RECORDS FOR THIS TASK START

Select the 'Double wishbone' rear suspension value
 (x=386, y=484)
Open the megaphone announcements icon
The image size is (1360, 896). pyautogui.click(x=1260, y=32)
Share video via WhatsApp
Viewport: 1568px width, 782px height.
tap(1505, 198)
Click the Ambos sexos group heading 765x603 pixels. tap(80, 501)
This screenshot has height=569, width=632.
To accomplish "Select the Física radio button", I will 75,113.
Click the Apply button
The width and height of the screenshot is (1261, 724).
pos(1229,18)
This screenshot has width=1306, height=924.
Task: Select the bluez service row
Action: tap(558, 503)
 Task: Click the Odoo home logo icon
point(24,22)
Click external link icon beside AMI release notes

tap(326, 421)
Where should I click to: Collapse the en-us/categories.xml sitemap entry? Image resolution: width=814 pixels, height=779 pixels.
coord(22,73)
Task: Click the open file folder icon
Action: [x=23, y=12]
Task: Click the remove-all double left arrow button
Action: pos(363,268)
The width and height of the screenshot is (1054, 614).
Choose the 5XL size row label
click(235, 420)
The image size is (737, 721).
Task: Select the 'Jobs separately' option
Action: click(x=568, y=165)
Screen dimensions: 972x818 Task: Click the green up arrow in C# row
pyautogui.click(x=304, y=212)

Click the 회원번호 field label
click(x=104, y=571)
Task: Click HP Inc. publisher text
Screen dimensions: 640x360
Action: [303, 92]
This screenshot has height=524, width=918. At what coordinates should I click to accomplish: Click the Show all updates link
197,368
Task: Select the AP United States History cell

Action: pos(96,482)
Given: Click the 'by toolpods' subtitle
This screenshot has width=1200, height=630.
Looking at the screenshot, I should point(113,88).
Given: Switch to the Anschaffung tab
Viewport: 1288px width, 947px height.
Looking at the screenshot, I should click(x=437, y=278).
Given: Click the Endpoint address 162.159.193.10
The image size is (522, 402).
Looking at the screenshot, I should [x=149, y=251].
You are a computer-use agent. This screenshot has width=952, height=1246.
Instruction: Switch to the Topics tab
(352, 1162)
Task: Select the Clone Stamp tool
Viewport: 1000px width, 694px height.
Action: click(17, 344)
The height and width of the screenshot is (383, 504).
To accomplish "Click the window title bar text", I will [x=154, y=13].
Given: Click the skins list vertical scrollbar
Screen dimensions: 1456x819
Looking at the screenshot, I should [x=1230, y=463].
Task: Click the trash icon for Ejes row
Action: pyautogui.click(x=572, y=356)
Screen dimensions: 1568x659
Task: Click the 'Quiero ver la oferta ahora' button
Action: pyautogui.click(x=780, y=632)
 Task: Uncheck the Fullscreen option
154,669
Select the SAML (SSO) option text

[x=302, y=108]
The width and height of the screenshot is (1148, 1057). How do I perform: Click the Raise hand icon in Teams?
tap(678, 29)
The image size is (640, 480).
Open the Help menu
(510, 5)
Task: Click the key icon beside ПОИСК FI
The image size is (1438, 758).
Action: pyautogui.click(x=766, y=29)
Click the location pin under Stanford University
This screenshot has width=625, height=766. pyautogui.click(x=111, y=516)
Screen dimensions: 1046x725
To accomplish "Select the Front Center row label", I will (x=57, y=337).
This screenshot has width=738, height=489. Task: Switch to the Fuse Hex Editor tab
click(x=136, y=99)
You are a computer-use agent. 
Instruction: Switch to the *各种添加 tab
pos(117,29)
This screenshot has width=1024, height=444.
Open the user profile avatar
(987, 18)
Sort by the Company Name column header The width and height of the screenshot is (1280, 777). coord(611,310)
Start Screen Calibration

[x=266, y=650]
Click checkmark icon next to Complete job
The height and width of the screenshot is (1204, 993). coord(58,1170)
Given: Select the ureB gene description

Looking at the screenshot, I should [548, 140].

RECORDS FOR THIS TASK END

The records above must be transcribed without a single omission.

Select the 'Double wishbone' rear suspension value
 (x=386, y=484)
Open the megaphone announcements icon
The image size is (1360, 896). pyautogui.click(x=1260, y=32)
Share video via WhatsApp
Viewport: 1568px width, 782px height.
tap(1505, 198)
Click the Ambos sexos group heading 765x603 pixels. tap(80, 501)
This screenshot has height=569, width=632.
To accomplish "Select the Física radio button", I will 75,113.
Click the Apply button
The width and height of the screenshot is (1261, 724).
pos(1229,18)
This screenshot has width=1306, height=924.
Task: Select the bluez service row
Action: tap(558, 503)
 Task: Click the Odoo home logo icon
point(24,22)
Click external link icon beside AMI release notes

tap(326, 421)
Where should I click to: Collapse the en-us/categories.xml sitemap entry? Image resolution: width=814 pixels, height=779 pixels.
coord(22,73)
Task: Click the open file folder icon
Action: [x=23, y=12]
Task: Click the remove-all double left arrow button
Action: pos(363,268)
The width and height of the screenshot is (1054, 614).
Choose the 5XL size row label
click(235, 420)
The image size is (737, 721).
Task: Select the 'Jobs separately' option
Action: click(x=568, y=165)
Screen dimensions: 972x818 Task: Click the green up arrow in C# row
pyautogui.click(x=304, y=212)

Click the 회원번호 field label
click(x=104, y=571)
Task: Click HP Inc. publisher text
Screen dimensions: 640x360
Action: [303, 92]
This screenshot has height=524, width=918. At what coordinates should I click to accomplish: Click the Show all updates link
197,368
Task: Select the AP United States History cell

Action: pos(96,482)
Given: Click the 'by toolpods' subtitle
This screenshot has width=1200, height=630.
Looking at the screenshot, I should point(113,88).
Given: Switch to the Anschaffung tab
Viewport: 1288px width, 947px height.
Looking at the screenshot, I should click(x=437, y=278).
Given: Click the Endpoint address 162.159.193.10
The image size is (522, 402).
Looking at the screenshot, I should [x=149, y=251].
You are a computer-use agent. This screenshot has width=952, height=1246.
Instruction: Switch to the Topics tab
(352, 1162)
Task: Select the Clone Stamp tool
Viewport: 1000px width, 694px height.
Action: click(17, 344)
The height and width of the screenshot is (383, 504).
To accomplish "Click the window title bar text", I will [x=154, y=13].
Given: Click the skins list vertical scrollbar
Screen dimensions: 1456x819
Looking at the screenshot, I should [x=1230, y=463].
Task: Click the trash icon for Ejes row
Action: pyautogui.click(x=572, y=356)
Screen dimensions: 1568x659
Task: Click the 'Quiero ver la oferta ahora' button
Action: pyautogui.click(x=780, y=632)
 Task: Uncheck the Fullscreen option
154,669
Select the SAML (SSO) option text

[x=302, y=108]
The width and height of the screenshot is (1148, 1057). How do I perform: Click the Raise hand icon in Teams?
tap(678, 29)
The image size is (640, 480).
Open the Help menu
(510, 5)
Task: Click the key icon beside ПОИСК FI
The image size is (1438, 758).
Action: pyautogui.click(x=766, y=29)
Click the location pin under Stanford University
This screenshot has width=625, height=766. pyautogui.click(x=111, y=516)
Screen dimensions: 1046x725
To accomplish "Select the Front Center row label", I will (x=57, y=337).
This screenshot has width=738, height=489. Task: Switch to the Fuse Hex Editor tab
click(x=136, y=99)
You are a computer-use agent. 
Instruction: Switch to the *各种添加 tab
pos(117,29)
This screenshot has width=1024, height=444.
Open the user profile avatar
(987, 18)
Sort by the Company Name column header The width and height of the screenshot is (1280, 777). coord(611,310)
Start Screen Calibration

[x=266, y=650]
Click checkmark icon next to Complete job
The height and width of the screenshot is (1204, 993). coord(58,1170)
Given: Select the ureB gene description

Looking at the screenshot, I should [548, 140].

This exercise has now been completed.